絵本ってどんな風に読んだらいいの?

 おおきな木を始めて24年目となりました。今でこそ自分を「読み聞かせの達人」とか言ってるんですが、店を始めたころは、どんな風に読んだらいいのかまだまだよく分かっていませんでした。というより、絵本の読み方については専門家の方々のご意見もいろいろで、迷いがあったんでしょうね。とくに、「感情を込めないで、淡々と読むべし」というご意見にはずっと引っかかってました。サラリーマン時代、CD付き絵本の制作をしていた時期がありましたが、プロではない子どもたちを相手に録音演出をすることもあり、豊かな感情表現をどう引き出すか苦心していました。無表情なセリフを録っていては商品になりませんからね。読み聞かせでも感情が込もらない言葉はNGなんじゃないかと。

 「感情を込めないで」とおっしゃる根拠は、こんなところにあるかと思います。オーバーな感情表現は聴いている子どもたちの想像の妨げになる。あるいは、あくまでも主役は絵本であって、読み手が目立ってはいけない。こんなところでしょうか。中には、読み手は顔を隠した方がいい、という方もおられました。

 でも、今の仕事になって頻繁に読み聞かせをするようになると、その迷いはだんだんなくなってきました。絵本を聞いてくれる子どもたちは、まず、読んでくれる人の顔を見ます。赤ちゃんはとくにそうです。絵本の絵よりも読んでくれる人の顔の方に関心が行ったりしますが、これは絵本に関心がないのではなく、当たり前の現象なんです。言葉を発しているのはその人なんですから。だから読み手の表情は大切です。赤ちゃん絵本は、擬音語・擬態語が多く使われていたりしますが、これは声に出してこそ生きてくる言葉です。体が感じたそのままが声や顔の表情となって表れるのが自然です。

 僕は、絵本を歌う「絵本ライブ」を20年以上続けてきましたが、歌ったら楽しいだろうなあと思える絵本って少なからずあるんですね。言葉自体がリズミカルだったり、自然と体が動いたり。そんな絵本を歌にしていたら子どもたちが結構喜んでくれるようになって、「うん、これでいいんだ」という自信につながっていきました。今ではこのレパートリーが4枚のCDになっていますが、学校や保育の現場などでも使っていただけるようになって嬉しい限りです。どんどん真似してください。

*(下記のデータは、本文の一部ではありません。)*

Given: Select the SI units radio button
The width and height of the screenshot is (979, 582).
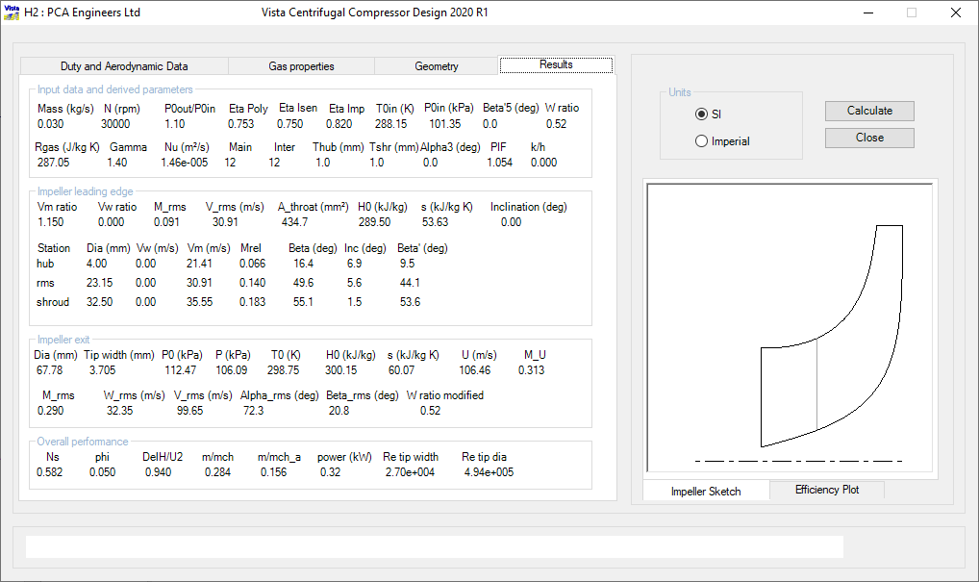Looking at the screenshot, I should click(x=701, y=114).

 さて、ではストーリーの絵本はどうでしょうか。これもやっぱり読み手の表情は大切です。登場する人物や動物たちのセリフには、どれもいろんな気持ちが奥に隠れていて、その気持ちを素直に表現したいものです。オーバーな身ぶり手ぶりは必要ありませんが、自然に湧き出てくる感情というのがあるはずです。

 と、ここまで書きましたが、あまり難しく考えないでくださいね。頭で考えるのではなく、まずは実践。自分流で構いません。上手に読もうなんて思わなくていいです。僕自身は、絵本はあくまでも子どもたちとのコミュニケーションツールだと思っていて、それが楽しくて我が子にも絵本を読んできたし、それを基準に絵本も選んできました。聴いてくれる子どもたちといっしょに楽しむ気持ちがあれば、まずはそれで十分です。

 数年前から、毎月定期的に読み聞かせに行っている保育園が二園ありますが、いつも僕が顔を出すだけで子どもたちの歓声が沸き起こり、大騒ぎ。ひょっとして、おじさん、アイドル? 絵本がなかったら、こんなふうに子どもたちに愛されることはなかったと思うので、本当に絵本があってよかったな、と思っています。